According to director Michael Winner, during the big shootout at the end of the film involving Richard Boone and Robert Mitchum, both actors were drunk on the set. The resulting filming was marred by random firings of guns and shooting in the wrong direction. Winner said it was a miracle that they got enough footage they could use and make it work.

==Critical response==
Roger Ebert of the Chicago Sun-Times gave the film 2.5 stars out of 4, and wrote that "despite all the great costumes and sets and London locations they’re given to work with, the actors don’t seem engaged". Janet Maslin of The New York Times described the film as "senselessly gaudy" and "overloaded with big names, and in this case the net effect of an all-star cast is to make an already confusing mystery even harder to follow". Gene Siskel of the Chicago Tribune gave the film 1.5 stars out of 4, and wrote, "All of the zigs and zags of the original story are in the remake; what's missing is the enthusiasm.
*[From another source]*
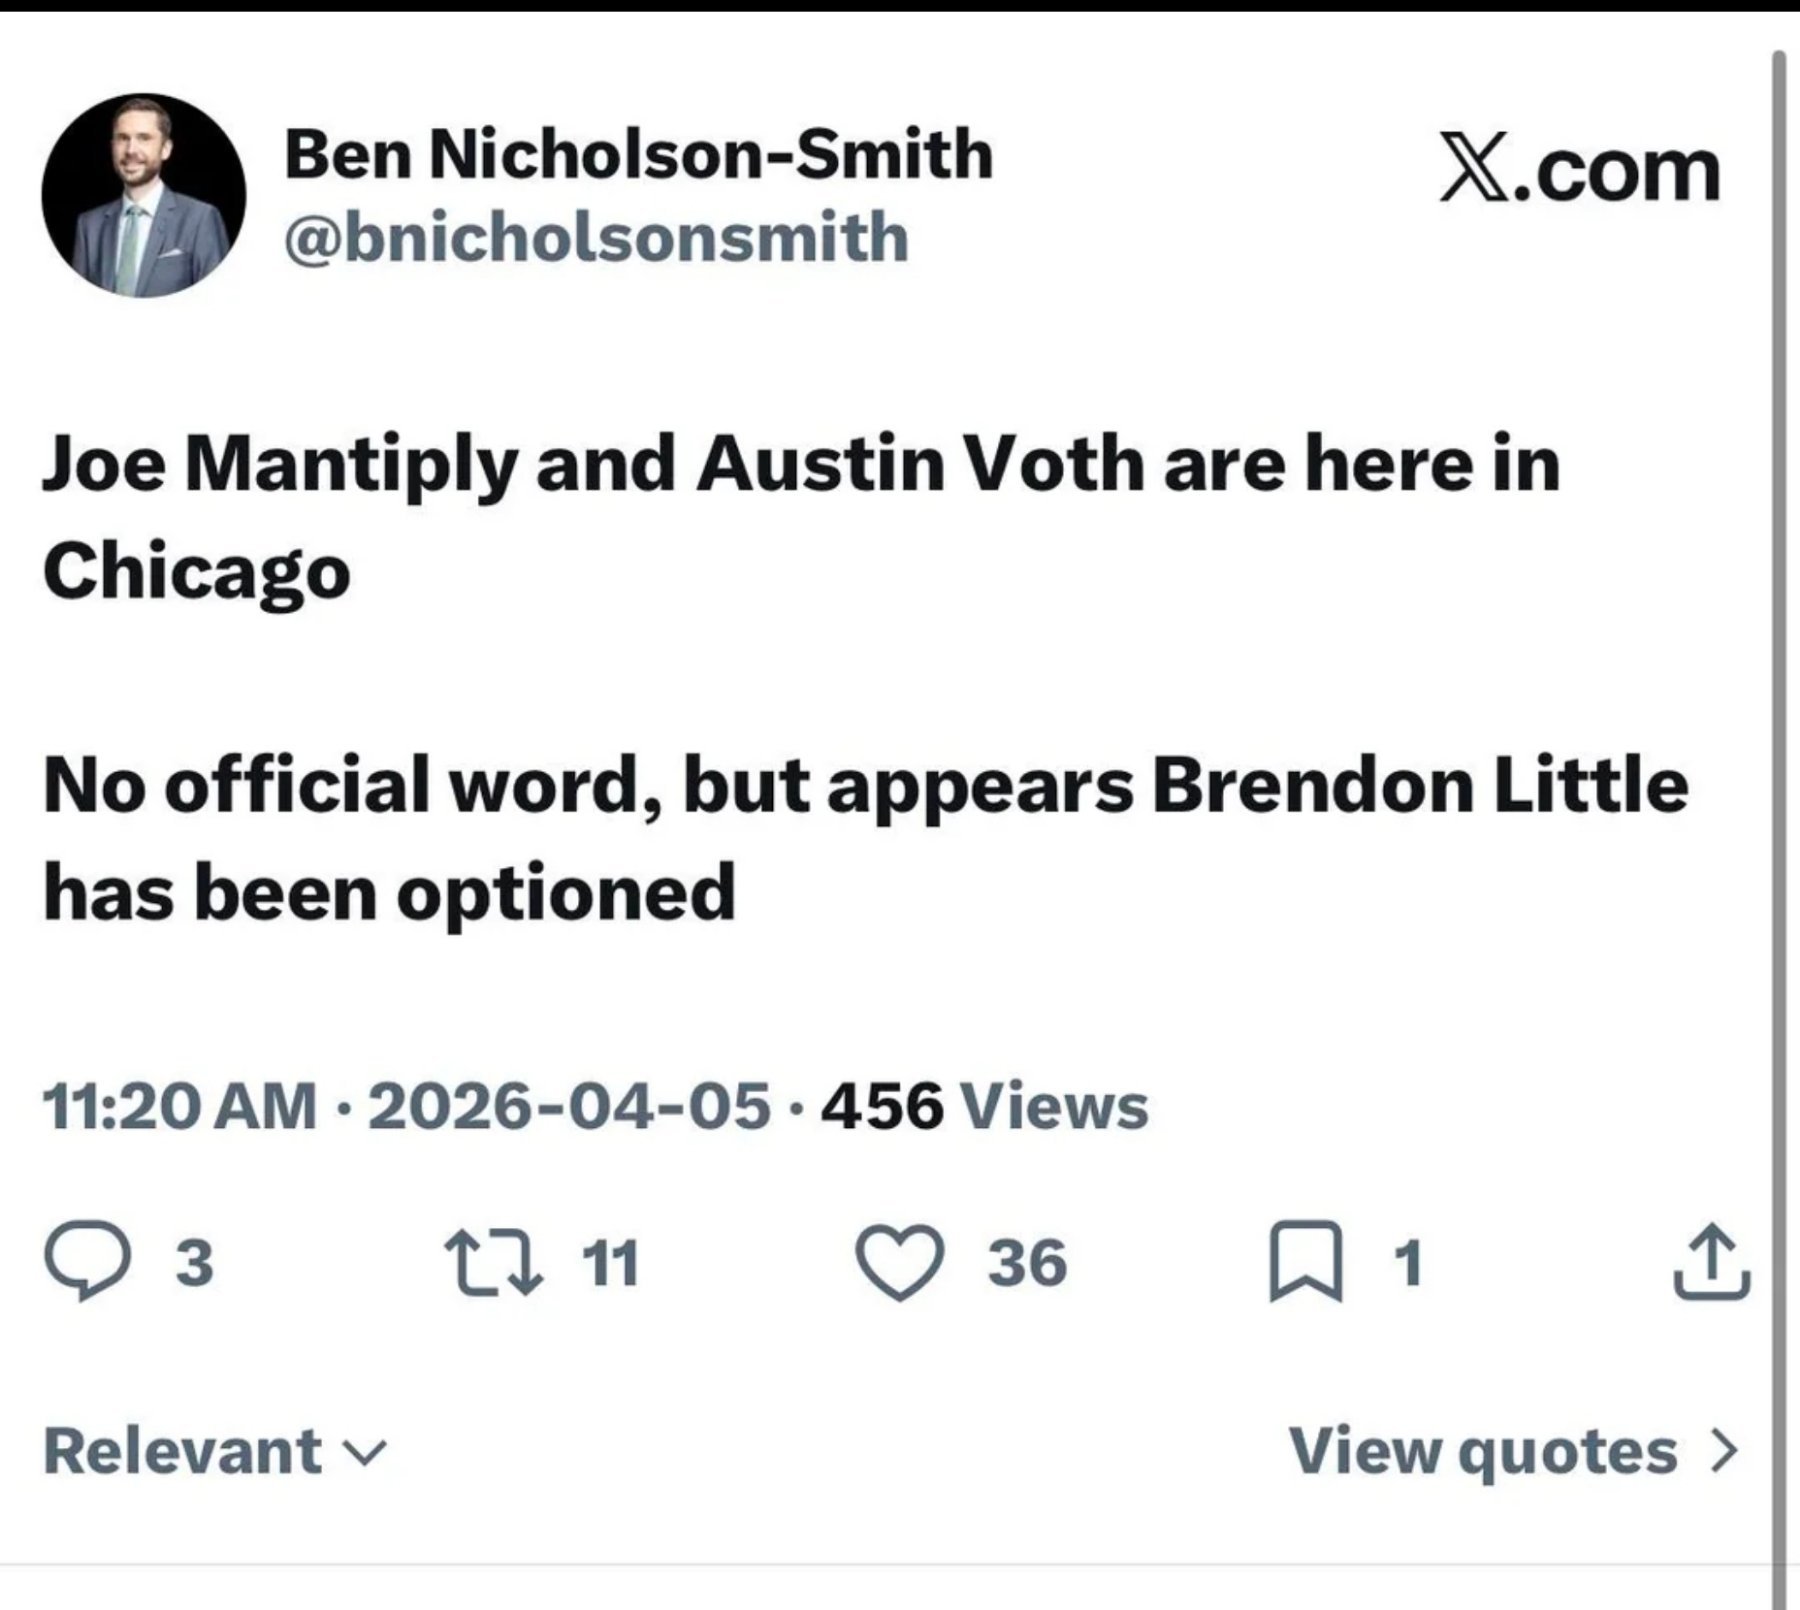This screenshot has width=1800, height=1610.
Task: Bookmark this post
Action: click(x=1305, y=1262)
Talented actors such as Edward Fox and Oliver Reed sleepwalk through their parts." Kevin Thomas of the Los Angeles Times panned the film as "a flat, routine procedural detective mystery utterly devoid of any film noir atmosphere".
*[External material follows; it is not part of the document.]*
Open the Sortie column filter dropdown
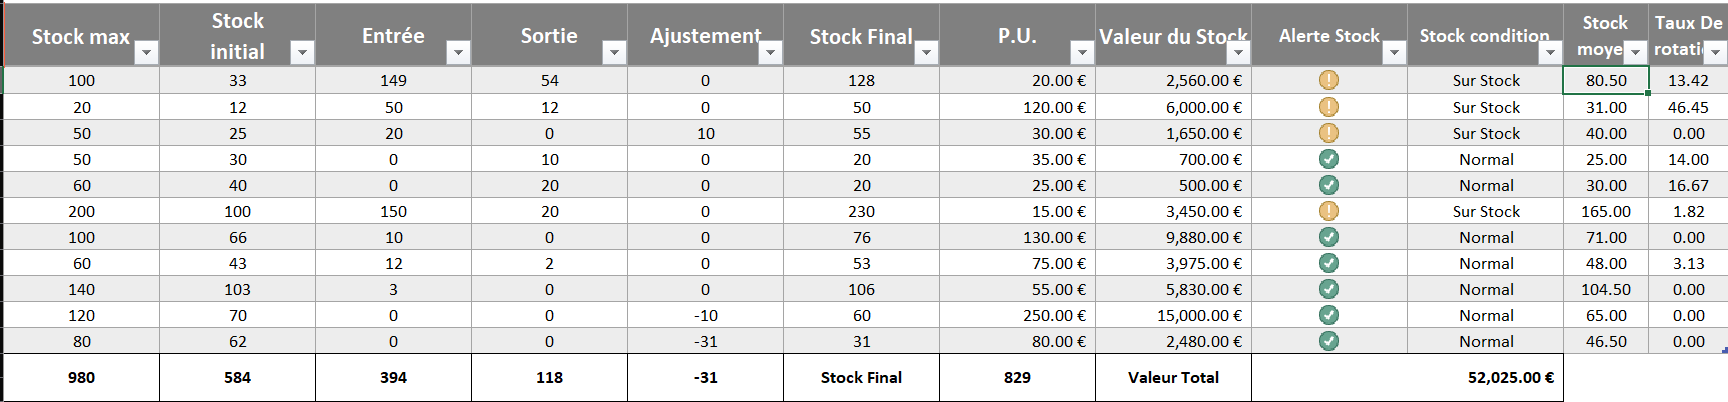(614, 53)
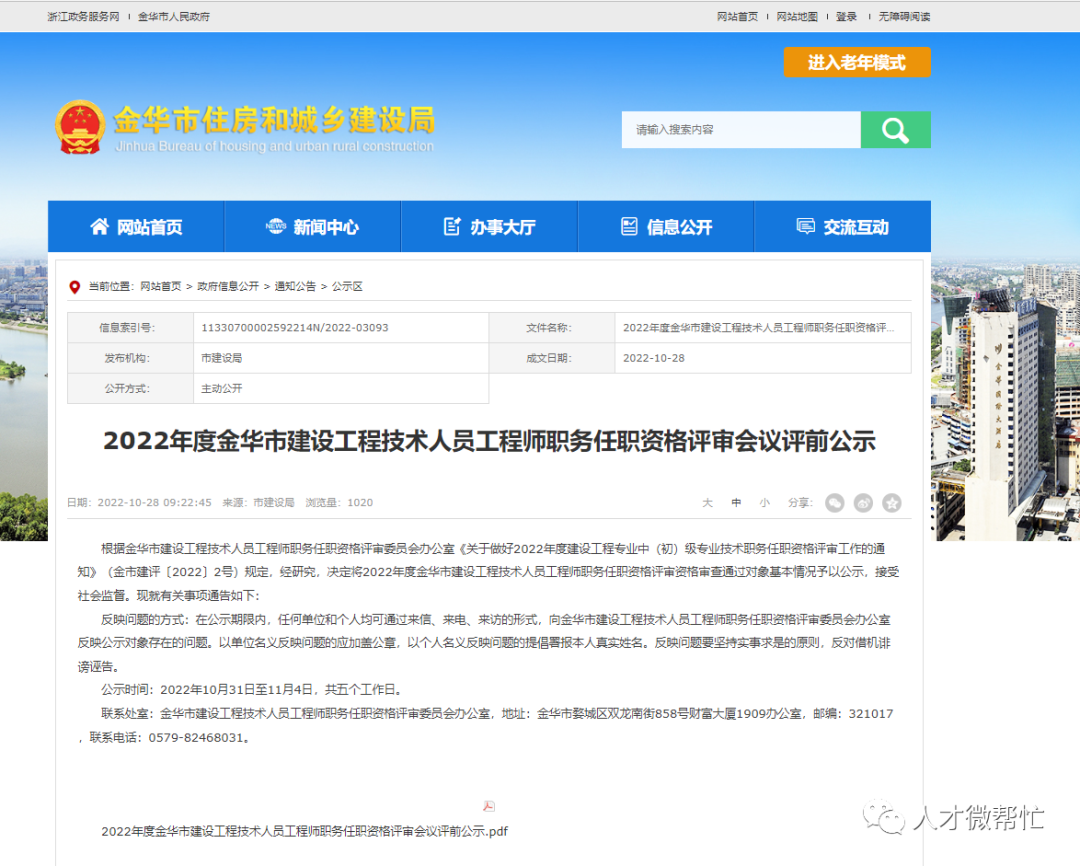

Arthur D. Murphy of Variety wrote, "The production is handsome, but in the updating and relocation a lot has been lost." Gary Arnold of The Washington Post wrote, "Everything is out of whack in this transposition of Chandler's material. The actors seem to be going through the motions, but they look wrong, sound wrong and inhabit the wrong settings." John Pym of The Monthly Film Bulletin wrote that the location and time change had "destroyed the crucial geographical and temporal context of Chandler's novel; almost every aspect of the narrative now seems ludicrously out of place". He added that Winner "ploughs step by step through the complicated plot with a curious lack of interest in, among other things, the nature of his hero's character".

==Home media==
The Big Sleep has been released twice on DVD: by Artisan Home Video (now Lionsgate), under license from Carlton Media (successor in interest to ITC Entertainment) on 23 April 2002 in a Region 1 full-screen format and by Shout Factory, under license from ITV Studios (successor in interest to ITC Entertainment and Carlton Media), 23 September 2014 in a Region 1 wide-screen format.

The Big Sleep was released on Blu-ray by Shout Factory 20 February 2018, as part of a two-movie package, with the remake of Farewell, My Lovely. Both the 1946 version (featuring Humphrey Bogart) and this version have been released on Blu-ray.